Hacker News new | ask | show | jobs
by shoyer 2256 days ago
Right, you still need to write derivative rules by hand for the primitive operations of an auto-diff system. Automatic differentiation provides composition, it doesn't solve the root mathematical problem of differentiating operations at the lowest level.

So yes, if need a new primitive to add an efficient CUDA kernel, you will probably also have to write its derivative manually too. JAX has a few shortcuts that occasionally make this easier but fundamentally it has the same challenge as any auto-diff system.

2 comments

I still strongly disagree. Few of these hand written CUDA kernels outside of the frameworks are about implementing derivative rules, they're about eliminating the CUDA call overheads or avoiding the layered computational / memory inefficiencies that existing ML compilers have trouble handling.

Next to none of the frameworks are yet able to JIT you a performant RNN, yet RNNs only use very standard components[1]. OpenAI had a massive speed and memory usage boost for attention by implementing what amounts to a few standard primitives together[2].

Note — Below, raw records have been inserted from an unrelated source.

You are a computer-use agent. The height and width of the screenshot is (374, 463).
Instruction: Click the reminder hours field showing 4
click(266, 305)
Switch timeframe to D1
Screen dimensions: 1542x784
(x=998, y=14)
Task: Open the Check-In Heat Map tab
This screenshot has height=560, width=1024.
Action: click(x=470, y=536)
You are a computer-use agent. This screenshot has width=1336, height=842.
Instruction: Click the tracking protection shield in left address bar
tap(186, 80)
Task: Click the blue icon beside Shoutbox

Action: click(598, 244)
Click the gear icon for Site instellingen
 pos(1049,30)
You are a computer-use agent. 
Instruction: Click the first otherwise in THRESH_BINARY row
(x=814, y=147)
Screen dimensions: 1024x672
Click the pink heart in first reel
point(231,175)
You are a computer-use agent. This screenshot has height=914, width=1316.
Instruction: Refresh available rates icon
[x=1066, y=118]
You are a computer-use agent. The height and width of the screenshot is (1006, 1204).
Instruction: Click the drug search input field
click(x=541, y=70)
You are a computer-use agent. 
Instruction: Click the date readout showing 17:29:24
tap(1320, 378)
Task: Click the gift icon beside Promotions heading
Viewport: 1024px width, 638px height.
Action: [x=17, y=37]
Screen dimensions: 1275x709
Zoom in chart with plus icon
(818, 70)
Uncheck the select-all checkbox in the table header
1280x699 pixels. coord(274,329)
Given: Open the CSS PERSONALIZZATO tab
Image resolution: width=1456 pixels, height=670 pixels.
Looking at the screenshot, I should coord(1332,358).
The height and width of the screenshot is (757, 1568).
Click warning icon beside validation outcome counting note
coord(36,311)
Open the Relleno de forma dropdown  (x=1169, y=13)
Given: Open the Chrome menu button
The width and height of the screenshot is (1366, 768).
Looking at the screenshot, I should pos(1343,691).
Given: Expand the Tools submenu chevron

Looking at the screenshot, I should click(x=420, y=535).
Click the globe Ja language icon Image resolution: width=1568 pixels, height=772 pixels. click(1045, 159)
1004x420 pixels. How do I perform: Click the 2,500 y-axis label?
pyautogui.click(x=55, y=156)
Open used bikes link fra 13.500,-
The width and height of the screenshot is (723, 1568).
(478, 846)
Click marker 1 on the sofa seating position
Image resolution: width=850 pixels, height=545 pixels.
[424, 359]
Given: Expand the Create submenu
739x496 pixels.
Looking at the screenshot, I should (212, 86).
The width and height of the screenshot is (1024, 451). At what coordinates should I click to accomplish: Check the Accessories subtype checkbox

There are massive gaps in the optimizations that existing ML compilers provide. The landscape is starting to get better but it's still filled with many pitholes.

[1]: https://twitter.com/stanfordnlp/status/1224106217192087552

[2]: https://openai.com/blog/sparse-transformer/

It depends what you define as primitive. I've had plenty of compositions of existing primitives for which the auto-derived backprop was orders of magnitude slower than a hand written one. I didn't need to write my own backprop, but I benefited tremendously from it. I don't think my experience is particularly rare.